I suppose it’s very easy to be underwhelmed by any fresh produce you may pick up in a supermarket. Subconsciously, you know that it tastes bland, and there’s not much that you can do to make it taste better, so you stuff it into the refrigerator drawer until it’s definitely past its prime and ready to be tossed into the garbage. Sound familiar?
But if you start a relationship with local growers by visiting their farms and the local markets where you can purchase their goods, you will catch on to seasonal availability and, hopefully, come to appreciate it.

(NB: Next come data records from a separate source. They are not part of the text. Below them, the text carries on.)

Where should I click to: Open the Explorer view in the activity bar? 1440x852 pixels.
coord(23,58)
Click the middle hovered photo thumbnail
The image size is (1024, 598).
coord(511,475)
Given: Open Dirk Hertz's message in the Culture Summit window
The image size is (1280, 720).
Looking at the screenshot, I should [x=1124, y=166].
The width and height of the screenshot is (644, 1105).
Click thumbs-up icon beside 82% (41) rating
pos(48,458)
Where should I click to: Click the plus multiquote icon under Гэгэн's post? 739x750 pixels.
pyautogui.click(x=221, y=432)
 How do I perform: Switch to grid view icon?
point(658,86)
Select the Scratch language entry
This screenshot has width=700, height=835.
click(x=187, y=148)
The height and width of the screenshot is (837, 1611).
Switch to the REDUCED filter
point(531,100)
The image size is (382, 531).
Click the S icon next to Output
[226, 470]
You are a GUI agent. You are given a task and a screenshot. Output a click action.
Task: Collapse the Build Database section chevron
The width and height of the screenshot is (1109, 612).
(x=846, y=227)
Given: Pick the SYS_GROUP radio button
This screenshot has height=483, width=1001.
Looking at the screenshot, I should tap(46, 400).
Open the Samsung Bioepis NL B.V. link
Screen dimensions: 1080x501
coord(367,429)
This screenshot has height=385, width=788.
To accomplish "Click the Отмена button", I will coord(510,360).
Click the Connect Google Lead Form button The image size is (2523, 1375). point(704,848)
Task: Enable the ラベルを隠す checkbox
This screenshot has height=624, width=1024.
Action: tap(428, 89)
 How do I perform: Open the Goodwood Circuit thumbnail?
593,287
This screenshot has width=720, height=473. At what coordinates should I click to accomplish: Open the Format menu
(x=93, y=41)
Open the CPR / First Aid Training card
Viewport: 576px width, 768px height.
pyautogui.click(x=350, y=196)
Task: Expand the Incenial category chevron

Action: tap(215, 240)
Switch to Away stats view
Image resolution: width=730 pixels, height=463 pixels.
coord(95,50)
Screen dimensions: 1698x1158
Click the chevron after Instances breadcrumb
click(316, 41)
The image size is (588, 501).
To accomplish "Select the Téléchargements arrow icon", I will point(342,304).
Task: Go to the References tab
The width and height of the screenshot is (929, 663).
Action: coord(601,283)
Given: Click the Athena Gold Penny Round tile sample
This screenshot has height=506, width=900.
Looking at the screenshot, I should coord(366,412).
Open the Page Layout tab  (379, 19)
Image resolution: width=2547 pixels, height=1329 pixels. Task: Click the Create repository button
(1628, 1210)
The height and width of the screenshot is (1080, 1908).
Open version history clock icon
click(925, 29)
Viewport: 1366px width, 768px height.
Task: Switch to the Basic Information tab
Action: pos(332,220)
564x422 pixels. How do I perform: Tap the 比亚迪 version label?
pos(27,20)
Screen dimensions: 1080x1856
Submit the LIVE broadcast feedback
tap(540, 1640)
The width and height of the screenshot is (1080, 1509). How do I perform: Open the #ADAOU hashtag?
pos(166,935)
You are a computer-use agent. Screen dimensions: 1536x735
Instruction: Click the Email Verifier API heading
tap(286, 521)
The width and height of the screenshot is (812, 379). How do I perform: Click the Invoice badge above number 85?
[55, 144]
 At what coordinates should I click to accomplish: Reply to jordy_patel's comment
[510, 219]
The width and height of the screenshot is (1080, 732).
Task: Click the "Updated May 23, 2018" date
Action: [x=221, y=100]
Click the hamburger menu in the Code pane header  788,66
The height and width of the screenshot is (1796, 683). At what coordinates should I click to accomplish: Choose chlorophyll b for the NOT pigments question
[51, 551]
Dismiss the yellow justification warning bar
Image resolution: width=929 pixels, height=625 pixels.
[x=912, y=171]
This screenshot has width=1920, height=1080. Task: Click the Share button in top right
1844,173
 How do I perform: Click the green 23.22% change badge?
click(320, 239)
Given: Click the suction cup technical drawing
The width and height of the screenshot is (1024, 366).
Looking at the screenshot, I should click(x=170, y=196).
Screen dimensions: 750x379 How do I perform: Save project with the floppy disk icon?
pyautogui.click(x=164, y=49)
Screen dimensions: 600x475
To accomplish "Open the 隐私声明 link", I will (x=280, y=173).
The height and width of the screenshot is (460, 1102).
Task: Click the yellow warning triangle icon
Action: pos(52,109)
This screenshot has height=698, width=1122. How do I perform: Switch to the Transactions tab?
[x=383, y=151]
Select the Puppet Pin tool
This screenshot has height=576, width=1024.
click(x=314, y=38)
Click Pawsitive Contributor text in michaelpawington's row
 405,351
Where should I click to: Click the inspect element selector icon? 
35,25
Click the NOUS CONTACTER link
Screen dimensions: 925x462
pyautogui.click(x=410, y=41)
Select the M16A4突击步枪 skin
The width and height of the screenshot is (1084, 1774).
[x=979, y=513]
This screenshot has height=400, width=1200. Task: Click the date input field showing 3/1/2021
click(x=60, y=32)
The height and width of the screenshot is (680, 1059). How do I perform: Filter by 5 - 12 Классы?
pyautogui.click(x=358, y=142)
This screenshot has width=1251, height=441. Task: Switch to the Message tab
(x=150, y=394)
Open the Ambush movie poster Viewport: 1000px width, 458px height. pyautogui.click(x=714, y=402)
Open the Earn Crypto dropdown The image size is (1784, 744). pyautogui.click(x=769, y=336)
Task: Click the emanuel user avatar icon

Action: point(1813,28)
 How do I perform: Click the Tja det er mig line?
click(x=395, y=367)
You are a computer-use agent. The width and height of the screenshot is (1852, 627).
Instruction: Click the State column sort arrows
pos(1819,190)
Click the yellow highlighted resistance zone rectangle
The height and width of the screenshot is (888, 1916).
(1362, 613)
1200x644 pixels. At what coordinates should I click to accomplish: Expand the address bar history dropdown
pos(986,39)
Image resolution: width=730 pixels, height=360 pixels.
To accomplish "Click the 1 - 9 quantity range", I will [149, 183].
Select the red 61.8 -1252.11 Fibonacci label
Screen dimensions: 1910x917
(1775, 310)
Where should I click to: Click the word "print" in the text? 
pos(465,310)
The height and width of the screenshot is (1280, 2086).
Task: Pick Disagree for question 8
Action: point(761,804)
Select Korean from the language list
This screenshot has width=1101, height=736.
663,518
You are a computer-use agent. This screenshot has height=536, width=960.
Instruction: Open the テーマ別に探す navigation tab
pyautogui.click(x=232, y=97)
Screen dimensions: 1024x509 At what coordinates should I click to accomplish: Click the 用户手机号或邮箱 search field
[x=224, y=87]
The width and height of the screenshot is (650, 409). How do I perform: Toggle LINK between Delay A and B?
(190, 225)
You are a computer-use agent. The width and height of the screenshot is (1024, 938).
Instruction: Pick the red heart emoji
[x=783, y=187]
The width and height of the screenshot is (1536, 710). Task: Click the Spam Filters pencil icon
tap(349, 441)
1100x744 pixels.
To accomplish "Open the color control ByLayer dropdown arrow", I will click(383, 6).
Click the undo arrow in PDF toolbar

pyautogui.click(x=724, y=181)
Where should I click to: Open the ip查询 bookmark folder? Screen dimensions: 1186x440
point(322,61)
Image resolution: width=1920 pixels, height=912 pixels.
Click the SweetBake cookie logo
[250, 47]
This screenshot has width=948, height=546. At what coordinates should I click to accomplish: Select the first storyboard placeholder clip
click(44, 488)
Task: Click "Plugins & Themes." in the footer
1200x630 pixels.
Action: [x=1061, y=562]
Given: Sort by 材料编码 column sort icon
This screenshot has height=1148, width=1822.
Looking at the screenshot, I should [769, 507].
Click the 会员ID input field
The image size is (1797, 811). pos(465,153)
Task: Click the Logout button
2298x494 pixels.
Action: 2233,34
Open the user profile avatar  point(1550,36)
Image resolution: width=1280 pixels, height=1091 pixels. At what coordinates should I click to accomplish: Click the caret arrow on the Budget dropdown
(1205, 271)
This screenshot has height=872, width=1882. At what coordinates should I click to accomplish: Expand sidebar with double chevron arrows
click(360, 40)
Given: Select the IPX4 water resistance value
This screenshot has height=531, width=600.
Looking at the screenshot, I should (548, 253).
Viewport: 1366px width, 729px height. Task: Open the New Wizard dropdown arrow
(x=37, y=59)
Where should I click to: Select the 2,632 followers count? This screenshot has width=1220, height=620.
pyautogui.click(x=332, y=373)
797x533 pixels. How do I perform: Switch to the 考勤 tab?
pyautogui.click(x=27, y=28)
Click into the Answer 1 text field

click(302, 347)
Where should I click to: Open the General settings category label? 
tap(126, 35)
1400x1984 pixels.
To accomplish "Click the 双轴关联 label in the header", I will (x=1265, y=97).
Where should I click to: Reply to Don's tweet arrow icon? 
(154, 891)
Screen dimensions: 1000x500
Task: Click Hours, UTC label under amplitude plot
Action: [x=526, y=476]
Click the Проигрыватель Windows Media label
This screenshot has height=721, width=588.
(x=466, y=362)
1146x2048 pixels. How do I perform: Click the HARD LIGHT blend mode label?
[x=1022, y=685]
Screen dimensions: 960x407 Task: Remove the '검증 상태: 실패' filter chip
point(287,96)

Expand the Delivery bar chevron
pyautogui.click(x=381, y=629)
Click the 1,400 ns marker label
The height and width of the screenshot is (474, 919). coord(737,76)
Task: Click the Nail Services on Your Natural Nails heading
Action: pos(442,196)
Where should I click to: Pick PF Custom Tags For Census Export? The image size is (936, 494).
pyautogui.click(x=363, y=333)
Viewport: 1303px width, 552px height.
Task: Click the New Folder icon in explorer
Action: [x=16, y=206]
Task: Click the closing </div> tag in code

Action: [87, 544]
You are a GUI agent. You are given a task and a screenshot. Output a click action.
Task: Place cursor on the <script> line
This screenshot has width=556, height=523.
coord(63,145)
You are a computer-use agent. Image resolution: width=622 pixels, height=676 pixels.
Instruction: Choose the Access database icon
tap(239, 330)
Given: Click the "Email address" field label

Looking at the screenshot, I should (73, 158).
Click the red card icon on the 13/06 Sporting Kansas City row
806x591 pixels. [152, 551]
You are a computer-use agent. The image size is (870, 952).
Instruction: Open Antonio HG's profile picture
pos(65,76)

Eating seasonally available food is one of the basic tenets of eating Ayurvedically.
Crisp, flavorful vegetables grow year-round in the South.
The beginning of summer gives us cucumbers and summer squash, lemonbalm and mints, and the powerfuls scents of night-blooming flowers.
The heat can make you feel crazy in the head. Cool it off by breathing deeply. The fragrance and taste of most flowers offers a cooling quality that will ease your mind if you let it. Confederate jasmine, tea olive, and angel’s trumpets blooms spill fragrance into the New Orleans night air. They are in season for a reason.
Your first insight into plant energetics begins with the question: cooling or heating?
Notice the refreshing taste of mint on your tongue and the cooling effect of cucumber slices in your water and you’ll be on your way to thinking with an Ayurvedic approach.